Read the listing below. Then repeat it exactly.

..........

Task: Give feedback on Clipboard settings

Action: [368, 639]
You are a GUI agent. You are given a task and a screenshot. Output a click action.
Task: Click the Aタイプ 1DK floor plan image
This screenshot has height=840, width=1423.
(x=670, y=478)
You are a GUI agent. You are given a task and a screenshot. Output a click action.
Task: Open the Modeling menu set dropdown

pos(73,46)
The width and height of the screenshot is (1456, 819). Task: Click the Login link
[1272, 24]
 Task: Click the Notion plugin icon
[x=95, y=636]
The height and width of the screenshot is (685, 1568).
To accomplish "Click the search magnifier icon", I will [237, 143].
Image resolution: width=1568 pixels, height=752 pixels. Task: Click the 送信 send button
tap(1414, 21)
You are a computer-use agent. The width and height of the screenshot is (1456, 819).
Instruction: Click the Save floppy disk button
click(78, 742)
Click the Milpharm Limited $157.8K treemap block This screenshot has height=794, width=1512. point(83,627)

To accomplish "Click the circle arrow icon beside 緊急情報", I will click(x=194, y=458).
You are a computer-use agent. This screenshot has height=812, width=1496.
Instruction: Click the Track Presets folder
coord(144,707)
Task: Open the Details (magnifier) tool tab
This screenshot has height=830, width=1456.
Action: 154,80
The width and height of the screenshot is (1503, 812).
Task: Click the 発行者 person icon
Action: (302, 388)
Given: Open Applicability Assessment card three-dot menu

..........

# Exercise result:
Task: Give feedback on Clipboard settings

Action: [368, 639]
You are a GUI agent. You are given a task and a screenshot. Output a click action.
Task: Click the Aタイプ 1DK floor plan image
This screenshot has height=840, width=1423.
(x=670, y=478)
You are a GUI agent. You are given a task and a screenshot. Output a click action.
Task: Open the Modeling menu set dropdown

pos(73,46)
The width and height of the screenshot is (1456, 819). Task: Click the Login link
[1272, 24]
 Task: Click the Notion plugin icon
[x=95, y=636]
The height and width of the screenshot is (685, 1568).
To accomplish "Click the search magnifier icon", I will [237, 143].
Image resolution: width=1568 pixels, height=752 pixels. Task: Click the 送信 send button
tap(1414, 21)
You are a computer-use agent. The width and height of the screenshot is (1456, 819).
Instruction: Click the Save floppy disk button
click(78, 742)
Click the Milpharm Limited $157.8K treemap block This screenshot has height=794, width=1512. point(83,627)

To accomplish "Click the circle arrow icon beside 緊急情報", I will click(x=194, y=458).
You are a computer-use agent. This screenshot has height=812, width=1496.
Instruction: Click the Track Presets folder
coord(144,707)
Task: Open the Details (magnifier) tool tab
This screenshot has height=830, width=1456.
Action: 154,80
The width and height of the screenshot is (1503, 812).
Task: Click the 発行者 person icon
Action: (302, 388)
Given: Open Applicability Assessment card three-dot menu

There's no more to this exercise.